Mark Zuckerberg once remarked that “No one does it alone”. Truer words were never spoken. You need a team to solve the problems that you’ve set out to solve, and you need the best team you can afford. Most importantly, you also need to spell out your vision, draw a picture of the problem and the solution you’re looking for, and get out of their way as they start building the solution. Entrepreneurs must get over their individual god complexes and delegate to the team they’ve built. So surround yourself with a talented team of problem solvers, and delegate parts of the problem to them. It won’t take long for the solution to be built as a whole.
As an extension of delegation, another key skill entrepreneurs must build to solve their grand problem is that of collaboration. What does this mean in the organizational sense? It means, working to build an ecosystem of partners, vendors and suppliers to help you grow and scale. Collaborations help both parties: for instance, there is no need for a data analytics firm to build a large user experience team, if they can partner with a talented UX firm and bid together for projects. Building your ecosystem can help you solve problems both internal and external. It builds goodwill, widens your network and ultimately, contributes to the growth of your company.

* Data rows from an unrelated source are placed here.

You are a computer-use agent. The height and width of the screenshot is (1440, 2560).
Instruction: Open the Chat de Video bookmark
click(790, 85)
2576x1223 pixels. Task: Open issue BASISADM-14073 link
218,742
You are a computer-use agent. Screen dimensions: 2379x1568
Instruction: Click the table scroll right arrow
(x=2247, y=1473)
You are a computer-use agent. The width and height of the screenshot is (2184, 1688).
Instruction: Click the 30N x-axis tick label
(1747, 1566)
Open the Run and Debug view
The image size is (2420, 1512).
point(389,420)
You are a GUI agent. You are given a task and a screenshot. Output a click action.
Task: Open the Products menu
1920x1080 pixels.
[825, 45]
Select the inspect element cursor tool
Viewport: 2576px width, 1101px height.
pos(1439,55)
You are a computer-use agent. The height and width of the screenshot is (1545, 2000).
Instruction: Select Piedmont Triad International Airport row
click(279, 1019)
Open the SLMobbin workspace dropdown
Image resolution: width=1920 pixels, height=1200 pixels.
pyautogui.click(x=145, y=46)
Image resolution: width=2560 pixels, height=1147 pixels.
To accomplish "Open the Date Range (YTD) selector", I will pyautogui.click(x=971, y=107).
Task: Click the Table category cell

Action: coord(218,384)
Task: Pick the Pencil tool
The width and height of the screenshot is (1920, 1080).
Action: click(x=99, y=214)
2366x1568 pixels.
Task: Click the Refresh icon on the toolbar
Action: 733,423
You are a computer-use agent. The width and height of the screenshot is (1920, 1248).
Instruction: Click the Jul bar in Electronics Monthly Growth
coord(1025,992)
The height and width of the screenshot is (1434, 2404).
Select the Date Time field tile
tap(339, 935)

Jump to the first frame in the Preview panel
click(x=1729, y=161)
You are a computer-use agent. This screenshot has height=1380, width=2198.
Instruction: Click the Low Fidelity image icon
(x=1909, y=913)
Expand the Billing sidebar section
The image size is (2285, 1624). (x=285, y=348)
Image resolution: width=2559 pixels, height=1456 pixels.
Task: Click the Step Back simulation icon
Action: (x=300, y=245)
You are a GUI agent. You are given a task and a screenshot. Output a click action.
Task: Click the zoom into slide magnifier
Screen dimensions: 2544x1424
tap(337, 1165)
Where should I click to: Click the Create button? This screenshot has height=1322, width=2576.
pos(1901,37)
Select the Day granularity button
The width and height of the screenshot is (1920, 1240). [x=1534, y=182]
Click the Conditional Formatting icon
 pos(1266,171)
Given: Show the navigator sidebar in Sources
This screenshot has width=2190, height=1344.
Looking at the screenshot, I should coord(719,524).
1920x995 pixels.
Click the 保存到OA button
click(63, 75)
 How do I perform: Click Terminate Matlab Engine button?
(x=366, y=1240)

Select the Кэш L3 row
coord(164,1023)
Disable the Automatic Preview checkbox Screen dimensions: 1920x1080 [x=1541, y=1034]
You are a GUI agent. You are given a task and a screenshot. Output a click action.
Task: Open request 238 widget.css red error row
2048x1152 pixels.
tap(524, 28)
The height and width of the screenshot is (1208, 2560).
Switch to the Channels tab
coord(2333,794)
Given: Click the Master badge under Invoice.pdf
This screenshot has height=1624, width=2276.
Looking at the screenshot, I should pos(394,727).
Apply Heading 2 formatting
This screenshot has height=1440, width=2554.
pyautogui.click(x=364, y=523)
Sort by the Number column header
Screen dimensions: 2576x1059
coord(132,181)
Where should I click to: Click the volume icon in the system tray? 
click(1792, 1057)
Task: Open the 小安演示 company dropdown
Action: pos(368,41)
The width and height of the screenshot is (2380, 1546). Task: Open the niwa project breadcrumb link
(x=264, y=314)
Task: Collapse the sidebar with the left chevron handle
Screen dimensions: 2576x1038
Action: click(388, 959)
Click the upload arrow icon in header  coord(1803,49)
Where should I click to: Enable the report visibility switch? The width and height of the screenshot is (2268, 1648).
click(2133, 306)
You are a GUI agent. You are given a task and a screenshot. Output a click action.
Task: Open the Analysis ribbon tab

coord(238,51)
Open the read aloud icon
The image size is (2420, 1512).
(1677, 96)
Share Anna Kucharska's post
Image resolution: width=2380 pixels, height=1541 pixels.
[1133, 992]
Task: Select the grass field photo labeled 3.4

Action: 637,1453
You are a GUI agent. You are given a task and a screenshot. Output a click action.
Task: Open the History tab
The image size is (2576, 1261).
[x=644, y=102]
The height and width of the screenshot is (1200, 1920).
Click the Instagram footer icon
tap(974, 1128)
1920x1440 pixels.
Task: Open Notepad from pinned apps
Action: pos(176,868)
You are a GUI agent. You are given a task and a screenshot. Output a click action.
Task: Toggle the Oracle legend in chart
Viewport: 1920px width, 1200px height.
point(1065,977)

This skill is probably the elusive elixir that many entrepreneurs need from Day 0, but gain only with time, after they heal from the scrapes and bruises of lessons learned along the journey. This is the ability to distinguish between a problem worth solving and one that is not. It is the ability to ignore the naysayers and stay true to your vision. It is the super skill that even helps you abandon a project—known fashionably nowadays as ‘fail fast’—instead of persisting with it, beyond its utility.
Enterprises rise and fall. Entrepreneurship is for life; ideas keep flowing, the worm keeps gnawing, the passion to create something out of nothing never dies. Develop these problem-solving skills to move from ideation to action, and enjoy the resultant success.